京都の町、といっても俺がいたのは学生のときの僅か5年間、しかも京都駅より北側、堀川通りあたりから洛東の山までの間の狭い地域だけなんですが、その範囲だけで生活するのはとても快適でした.自転車だったり徒歩だったりでストレスなく域内を移動でき、かつ必要十分な刺激を得ることができる.繁華街からほんのちょっと行けば鴨川の流れに出て、すこし南北に行けばもう住宅地のひっそりした風情が楽しめる.日常の買物は点在する公設市場やスーパーがあって、大規模店舗(まだ殆どありませんでしたが)は郊外に、こっちは車が必要、というのは日本全国共通なので特に気になりませんね.歩いていると必要なものがリズムよく現れる気持ちいい町だったような気がします。きっと京都で就職してたりしたらまた必要な範囲も広がってきて、たとえば自動車での域内移動は東京よりもはるかに不便、とか、中心市街地が密集している分だけすこし郊外に出るとなんもない、単なる住宅地が延々と広がっていてコアにあたる部分がない、とかいろんな不満が出てくるものなのでしょうが。
久しぶりに京都の町を歩いてみてその心地よさに浸ってみるのでした.田舎だと「車で移動すると気持ちいい町」という事になるのでしょうか。
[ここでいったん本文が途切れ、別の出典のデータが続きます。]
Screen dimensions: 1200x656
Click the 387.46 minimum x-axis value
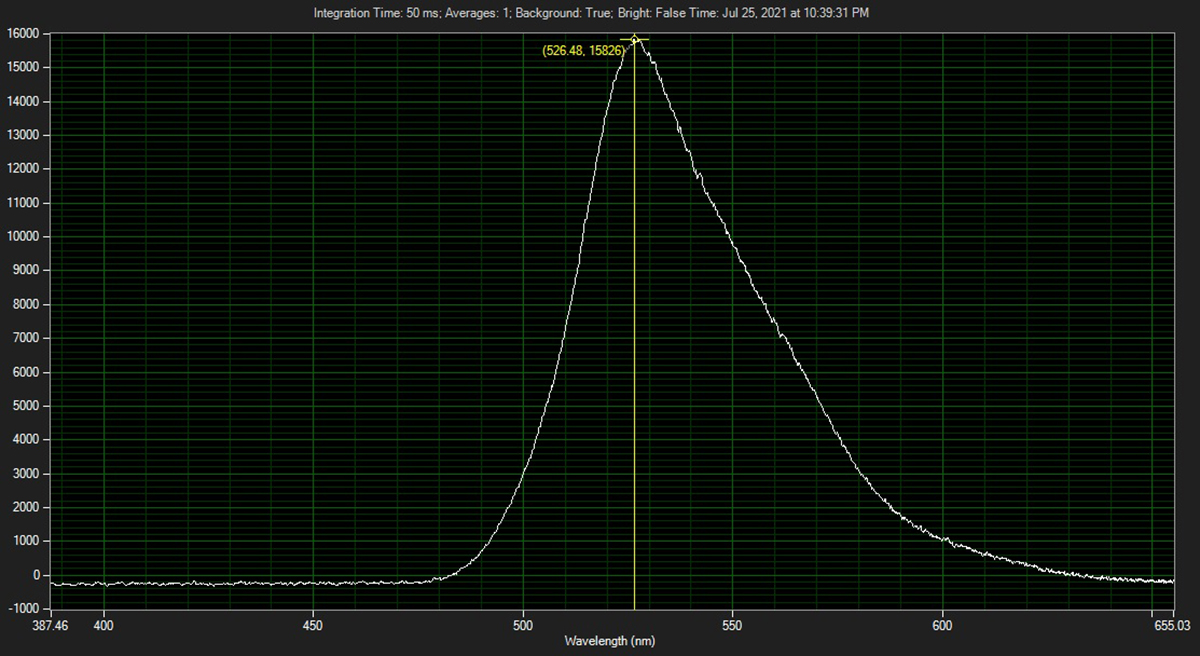tap(50, 625)
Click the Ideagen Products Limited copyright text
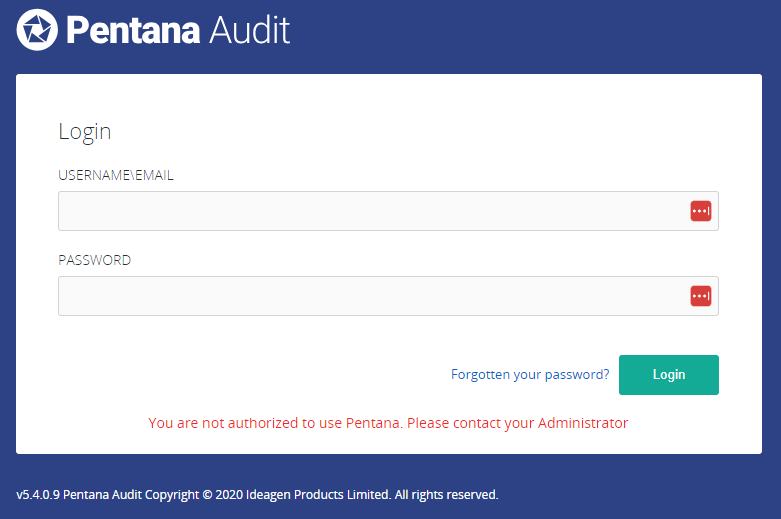The width and height of the screenshot is (781, 519). (318, 495)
わざわざ車というインフラが必要、というのが寂しいなあ.東京は・・・なんでもあって、目的のために特定の場所に行くにはいいんですけど、漠然としすぎているような気がします。

日も暮れかけた夕方5時前、出町柳で大学のときからの親友と待ち合わせて京阪→阪急で梅田まで.駅の向こうに「HANKYU DEPARTMENT STORE」の電飾看板が見えました.あとは懐かしい人たちと飲み飲み。